Two successful centers in the region show local desire for unique retail experiences. The first is Highland Park Village, which was among the first shopping centers in the U. S. when it was built in 1931. After a revitalization, the original mall has become a mixed-use center. Revamped by Henry S. Miller Interests Inc., it includes such high-end retailers as Chanel, Christian Dior and Hermès.
The second exception to mall-based retail is West Village, a mixed-used center in Dallas, where retailers such as Banana Republic and the Gap share the development with apartments, restaurants and theaters.
Their success could be a propitious sign that the demand for urban mixed use will deliver the spoils to the Victory center.
While cities and suburbs continue to sprawl seemingly into eternity, many urban centers have been abandoned, creating blight and an economic vacuum for their communities.
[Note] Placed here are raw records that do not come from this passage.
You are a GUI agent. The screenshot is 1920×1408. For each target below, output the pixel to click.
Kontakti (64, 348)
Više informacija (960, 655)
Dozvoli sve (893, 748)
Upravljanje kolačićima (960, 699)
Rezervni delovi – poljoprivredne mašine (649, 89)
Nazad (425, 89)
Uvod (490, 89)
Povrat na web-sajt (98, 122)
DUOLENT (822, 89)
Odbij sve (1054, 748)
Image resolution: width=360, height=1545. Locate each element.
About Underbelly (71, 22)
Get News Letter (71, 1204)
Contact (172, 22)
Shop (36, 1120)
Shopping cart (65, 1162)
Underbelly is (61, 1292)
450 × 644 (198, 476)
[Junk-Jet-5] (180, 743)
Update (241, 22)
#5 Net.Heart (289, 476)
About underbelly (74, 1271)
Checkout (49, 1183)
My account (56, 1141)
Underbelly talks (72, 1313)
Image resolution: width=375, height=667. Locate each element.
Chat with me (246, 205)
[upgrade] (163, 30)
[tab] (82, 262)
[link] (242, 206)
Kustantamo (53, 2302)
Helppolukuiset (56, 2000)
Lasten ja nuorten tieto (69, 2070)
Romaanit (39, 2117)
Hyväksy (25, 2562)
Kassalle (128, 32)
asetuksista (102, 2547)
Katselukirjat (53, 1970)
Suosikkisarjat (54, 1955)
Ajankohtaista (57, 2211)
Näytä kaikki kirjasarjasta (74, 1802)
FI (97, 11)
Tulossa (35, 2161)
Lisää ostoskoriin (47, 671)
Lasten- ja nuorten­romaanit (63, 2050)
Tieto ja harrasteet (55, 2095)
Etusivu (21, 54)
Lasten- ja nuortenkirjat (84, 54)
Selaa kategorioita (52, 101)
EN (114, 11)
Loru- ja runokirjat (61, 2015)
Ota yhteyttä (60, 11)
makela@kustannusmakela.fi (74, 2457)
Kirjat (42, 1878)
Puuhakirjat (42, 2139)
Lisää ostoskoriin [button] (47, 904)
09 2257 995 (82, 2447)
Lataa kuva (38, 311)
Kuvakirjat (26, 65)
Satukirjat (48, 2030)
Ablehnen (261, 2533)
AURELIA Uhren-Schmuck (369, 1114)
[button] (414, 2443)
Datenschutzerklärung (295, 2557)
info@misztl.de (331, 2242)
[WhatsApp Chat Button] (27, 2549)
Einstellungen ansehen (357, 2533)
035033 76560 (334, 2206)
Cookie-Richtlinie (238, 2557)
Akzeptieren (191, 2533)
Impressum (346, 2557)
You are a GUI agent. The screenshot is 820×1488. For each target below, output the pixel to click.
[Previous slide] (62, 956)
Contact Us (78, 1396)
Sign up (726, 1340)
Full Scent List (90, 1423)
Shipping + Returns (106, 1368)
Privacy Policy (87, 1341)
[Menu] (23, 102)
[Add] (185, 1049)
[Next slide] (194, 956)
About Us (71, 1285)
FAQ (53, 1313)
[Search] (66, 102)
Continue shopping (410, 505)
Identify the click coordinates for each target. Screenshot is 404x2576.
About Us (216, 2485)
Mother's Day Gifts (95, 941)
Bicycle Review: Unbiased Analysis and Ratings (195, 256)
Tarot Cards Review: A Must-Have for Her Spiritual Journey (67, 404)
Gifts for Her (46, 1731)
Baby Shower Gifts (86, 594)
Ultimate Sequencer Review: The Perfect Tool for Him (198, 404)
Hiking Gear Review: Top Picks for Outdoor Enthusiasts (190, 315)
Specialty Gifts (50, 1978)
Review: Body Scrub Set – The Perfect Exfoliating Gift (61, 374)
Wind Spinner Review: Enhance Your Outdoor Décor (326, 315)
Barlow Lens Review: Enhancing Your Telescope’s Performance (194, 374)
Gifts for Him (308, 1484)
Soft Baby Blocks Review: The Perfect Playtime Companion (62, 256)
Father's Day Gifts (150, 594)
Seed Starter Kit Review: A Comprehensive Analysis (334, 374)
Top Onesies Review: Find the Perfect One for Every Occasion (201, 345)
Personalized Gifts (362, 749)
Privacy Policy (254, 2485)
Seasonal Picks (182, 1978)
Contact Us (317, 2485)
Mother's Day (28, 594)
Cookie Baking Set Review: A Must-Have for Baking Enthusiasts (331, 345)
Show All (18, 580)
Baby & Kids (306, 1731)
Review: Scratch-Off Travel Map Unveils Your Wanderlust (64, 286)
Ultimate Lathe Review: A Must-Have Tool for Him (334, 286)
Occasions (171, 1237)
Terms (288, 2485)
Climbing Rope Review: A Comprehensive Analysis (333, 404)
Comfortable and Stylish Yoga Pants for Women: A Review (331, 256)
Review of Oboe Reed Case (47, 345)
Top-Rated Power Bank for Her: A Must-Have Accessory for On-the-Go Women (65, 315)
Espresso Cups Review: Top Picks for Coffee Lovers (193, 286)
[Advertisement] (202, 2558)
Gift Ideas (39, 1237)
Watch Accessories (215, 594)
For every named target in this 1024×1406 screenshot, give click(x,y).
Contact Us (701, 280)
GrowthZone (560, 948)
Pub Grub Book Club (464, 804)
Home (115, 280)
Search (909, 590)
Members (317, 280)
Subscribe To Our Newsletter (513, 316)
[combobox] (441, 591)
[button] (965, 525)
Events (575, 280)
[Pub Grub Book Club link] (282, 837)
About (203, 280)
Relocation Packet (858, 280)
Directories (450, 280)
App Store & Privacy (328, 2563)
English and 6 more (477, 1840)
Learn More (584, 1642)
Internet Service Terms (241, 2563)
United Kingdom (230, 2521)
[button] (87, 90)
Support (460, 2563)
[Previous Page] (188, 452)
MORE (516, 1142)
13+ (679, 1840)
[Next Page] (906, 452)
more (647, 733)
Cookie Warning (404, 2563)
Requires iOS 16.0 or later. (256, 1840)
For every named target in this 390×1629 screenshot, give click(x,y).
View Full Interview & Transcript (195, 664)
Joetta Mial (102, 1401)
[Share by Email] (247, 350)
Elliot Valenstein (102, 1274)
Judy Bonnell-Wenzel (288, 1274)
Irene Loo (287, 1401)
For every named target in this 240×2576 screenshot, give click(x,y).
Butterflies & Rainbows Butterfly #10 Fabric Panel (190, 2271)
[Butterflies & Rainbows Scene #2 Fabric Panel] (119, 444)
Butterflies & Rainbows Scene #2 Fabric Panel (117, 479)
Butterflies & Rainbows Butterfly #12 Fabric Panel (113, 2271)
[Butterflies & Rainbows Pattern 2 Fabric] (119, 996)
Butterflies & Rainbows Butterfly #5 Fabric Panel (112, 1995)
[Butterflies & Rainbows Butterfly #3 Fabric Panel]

Seizing on a return of young professionals to the inner city, developers and officials are transforming neglected neighborhoods into attractive destinations for work and play through ambitious mixed-use projects.
Ross Perot Jr.'s company Hillwood and Southwest Sports Realty will spend $3 billion over 15 years to create Victory, a “city within a city,” in down-town Dallas. Victory will feature residences, shops and offices.
Victory won't be completed until 2015. Baltimore's revitalization of its West Side neighborhood will be completed by 2006, including a $24 million conversion of an old department store into offices and retail. The Bronx's new River Plaza cost $90 million and two years to complete. It is expected to generate $12 million in annual tax revenue for New York City.